Le 1er septembre 2018 la communauté urbaine de Dunkerque deviendra la plus grande agglomération française (200 000 habitants) à mettre en place la gratuité des transports collectifs pour ses habitants. Ce projet de mise en gratuité des transports n’est pas le seul en France puisqu’on peut citer d’autres expérimentations, notamment l’année dernière à Niort, en 2009 l’expérience retentissante d’Aubagne, qui avait déjà franchi le pas, et auparavant donc la ville de Châteauroux en 2001, ou encore, pour la 1ère agglomération Française, citons aussi Compiègne donc dès 1975.

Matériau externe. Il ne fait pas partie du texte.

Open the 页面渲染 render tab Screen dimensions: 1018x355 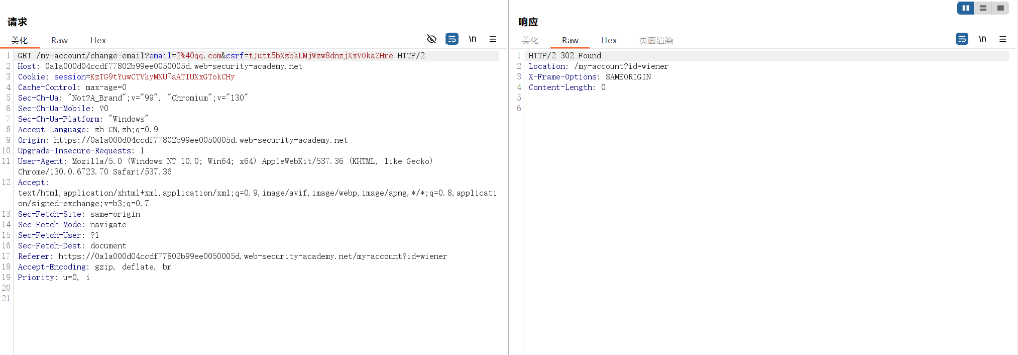656,40
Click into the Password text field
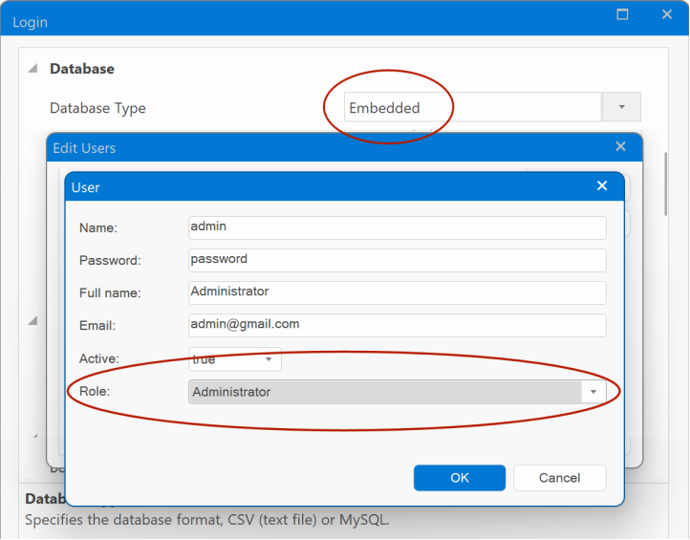 tap(397, 260)
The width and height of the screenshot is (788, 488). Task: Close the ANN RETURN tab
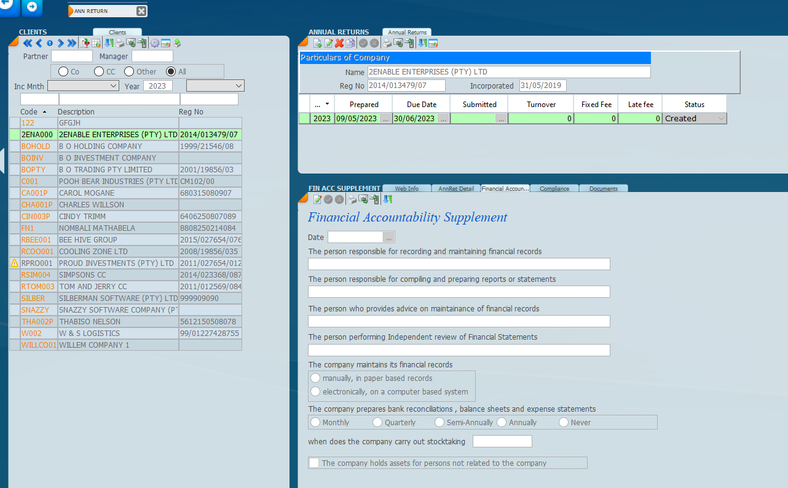[x=141, y=11]
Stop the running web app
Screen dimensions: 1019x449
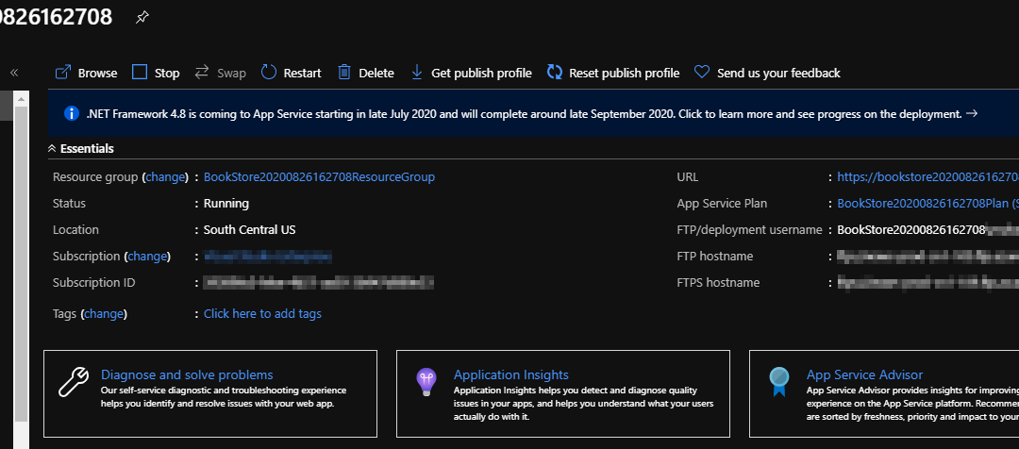coord(156,73)

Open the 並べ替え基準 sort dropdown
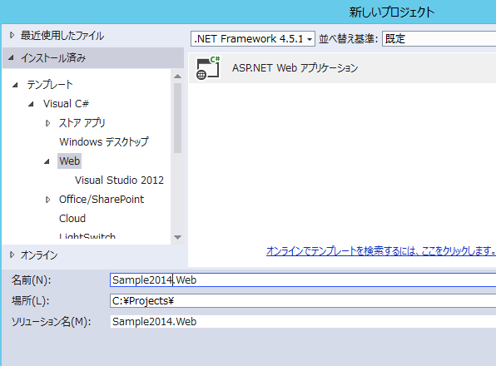[439, 39]
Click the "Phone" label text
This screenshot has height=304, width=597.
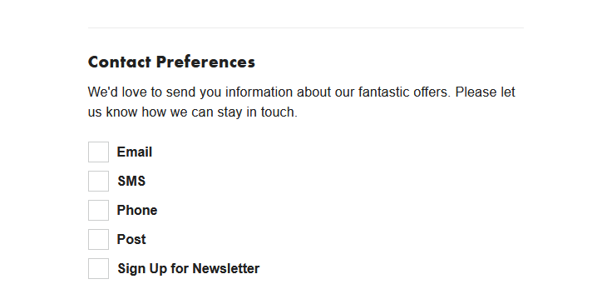pyautogui.click(x=137, y=210)
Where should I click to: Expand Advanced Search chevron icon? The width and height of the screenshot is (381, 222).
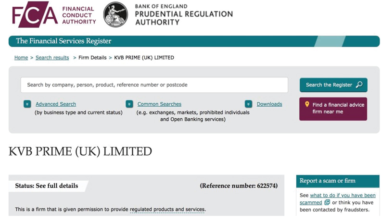pyautogui.click(x=27, y=104)
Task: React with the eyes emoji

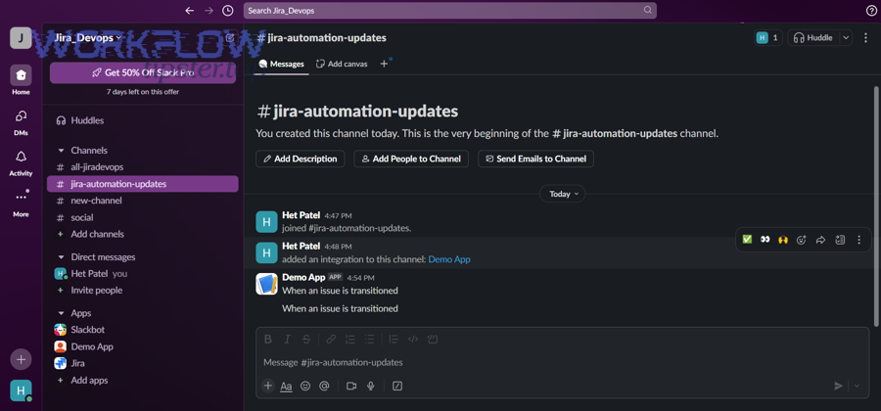Action: coord(765,240)
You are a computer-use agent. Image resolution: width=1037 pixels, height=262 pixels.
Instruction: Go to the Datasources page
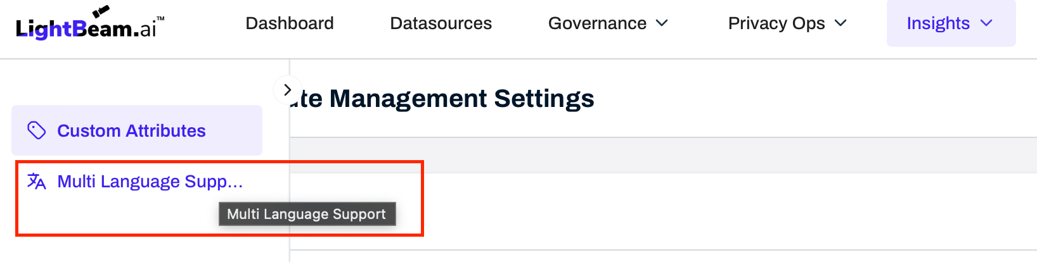click(x=441, y=23)
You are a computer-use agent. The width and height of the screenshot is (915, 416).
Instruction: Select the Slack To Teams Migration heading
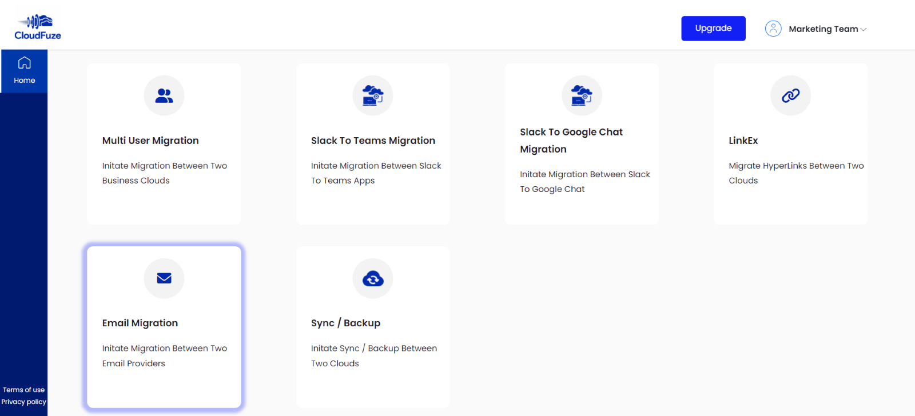tap(373, 141)
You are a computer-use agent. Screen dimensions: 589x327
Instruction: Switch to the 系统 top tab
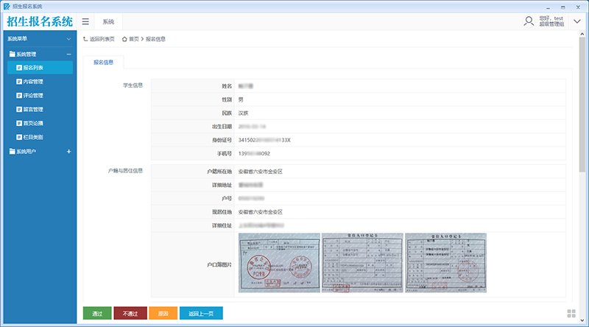pyautogui.click(x=108, y=22)
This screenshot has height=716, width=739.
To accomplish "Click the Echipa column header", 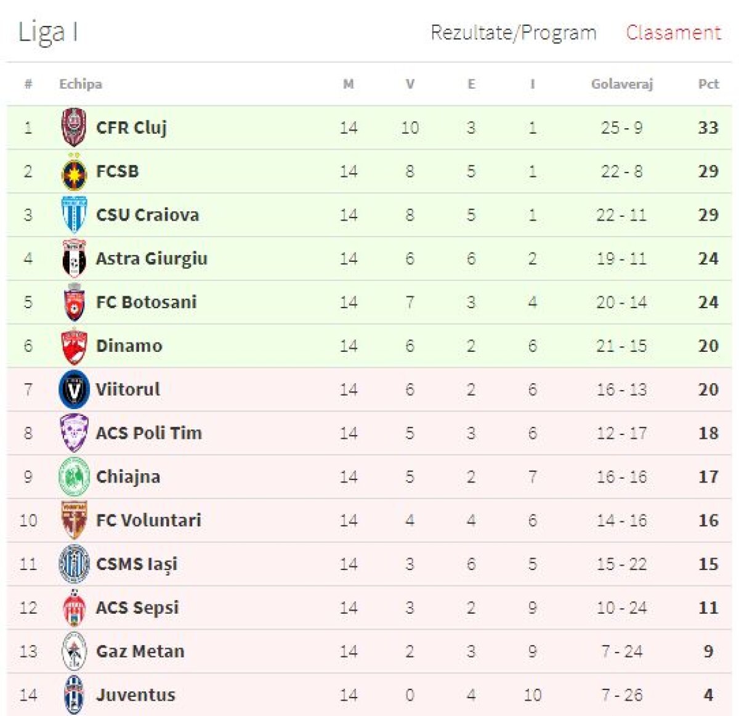I will [x=81, y=84].
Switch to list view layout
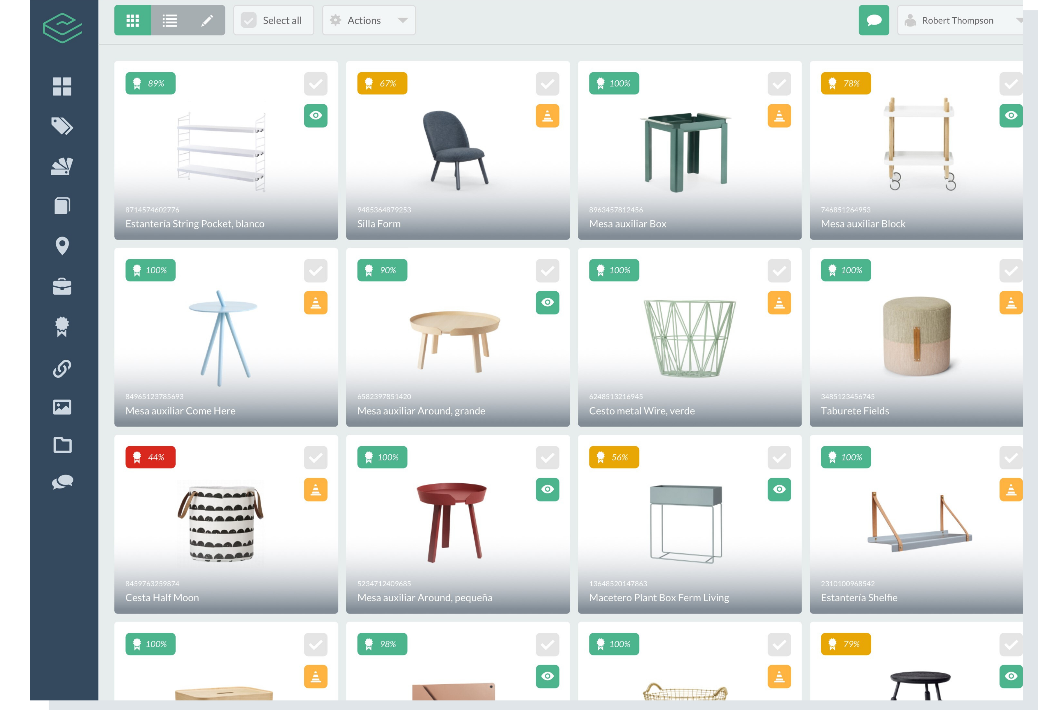Viewport: 1038px width, 710px height. click(x=169, y=20)
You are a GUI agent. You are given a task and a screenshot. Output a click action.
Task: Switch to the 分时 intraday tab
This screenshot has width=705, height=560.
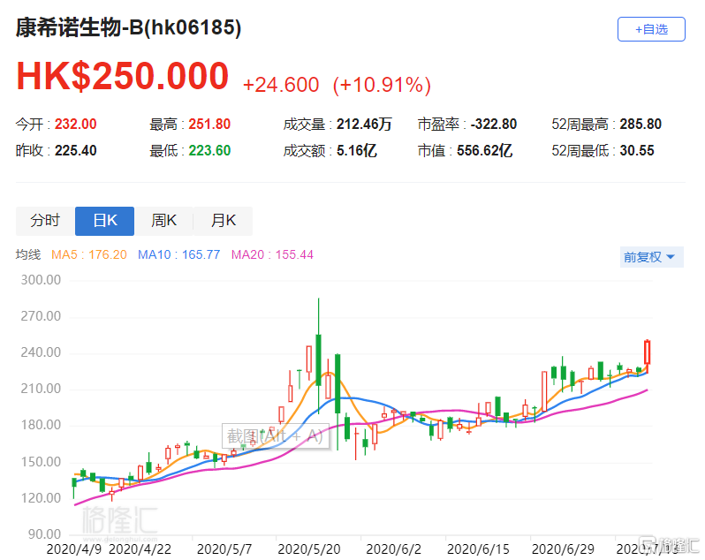tap(45, 221)
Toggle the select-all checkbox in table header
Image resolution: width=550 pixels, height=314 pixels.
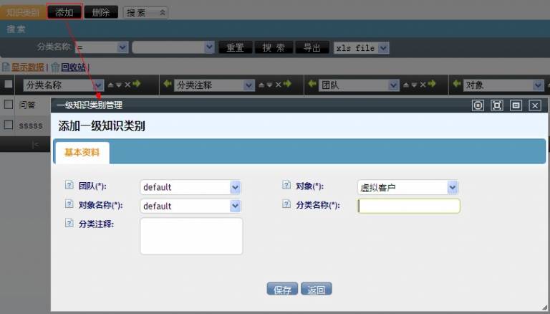point(9,85)
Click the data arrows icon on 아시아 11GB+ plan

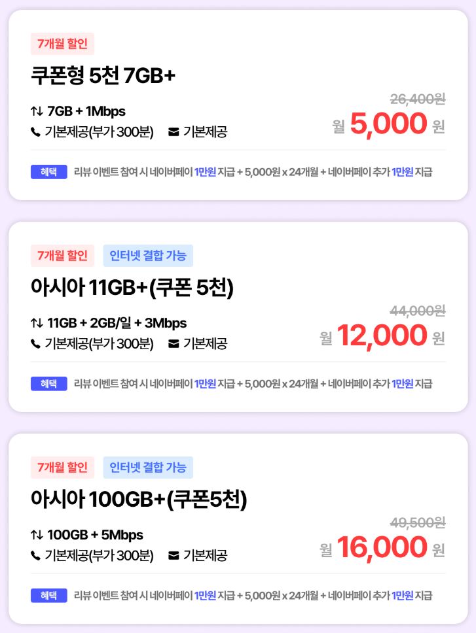click(x=37, y=323)
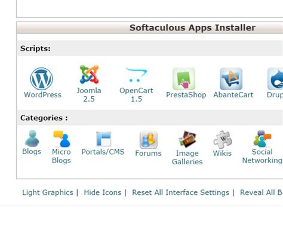Open the Drupal script icon
This screenshot has height=236, width=283.
coord(275,79)
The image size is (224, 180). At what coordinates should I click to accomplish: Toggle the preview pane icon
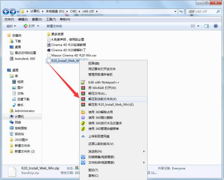coord(207,26)
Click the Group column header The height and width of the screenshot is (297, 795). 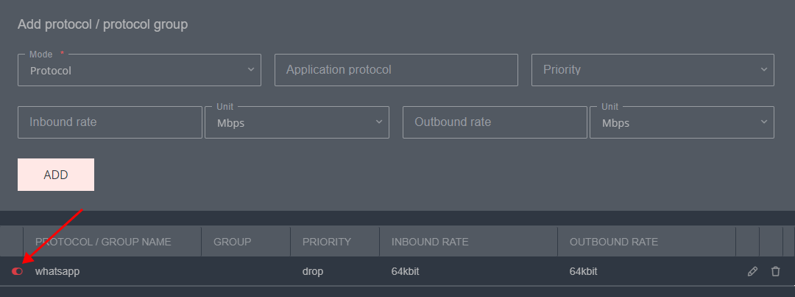[232, 242]
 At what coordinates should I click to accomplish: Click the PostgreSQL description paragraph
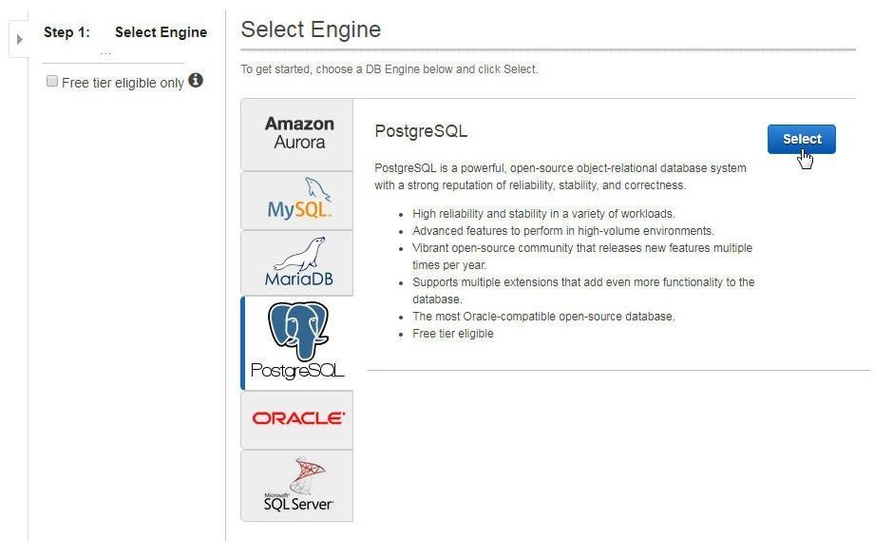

La gratuité des transports collectifs est une politique mise en œuvre par des villes qui décident d’ouvrir leur réseau de transport en libre accès, aux usagers. On dénombre aujourd’hui en France 36 réseaux de gratuité totale des transports collectifs, même si divers expérimentations peuvent être citées. Par exemple de nombreuses villes utilisent des navettes gratuites de bus, notamment, ou encore il y a eu des expérimentations menées par la ville de Paris, ou encore de Grenoble, de gratuité du réseau de transport collectif les jours de pollution, de pics de pollution. Donc on a des expériences extrêmement variées de réseau gratuit. On peut aussi choisir la gratuité pour des populations types : par exemple la gratuité pour les étudiants ou la gratuité pour les personnes âgées, mais on peut considérer aujourd’hui qu’en France il y a 36 réseaux gratuits, qui sont souvent des réseaux de villes moyennes, puisque Dunkerque, la plus grande agglomération, regroupe 200 000 habitants. Villes moyennes qui utilisent principalement le bus dans leurs déplacements de transports collectifs, excepté Aubagne qui a un tramway dans son réseau de transport. En Europe on peut également citer d’autres expérimentations, et dans le monde bien sûr, et notamment la plus retentissante c’est la ville de Tallinn, la capitale de l’Estonie, qui est passée en 2013 à la gratuité totale des transports collectifs. Donc une ville de 440 000 habitants. Mais d’autres expérimentations avaient déjà précédées celle de Tallinn, notamment en Belgique, notamment en Italie, Bologne dans les années 70, ou encore en Allemagne. Et puis aux Etats-Unis on a déjà une quarantaine de petites villes et de villes moyennes qui ont adopté ces politiques de transports collectifs gratuits.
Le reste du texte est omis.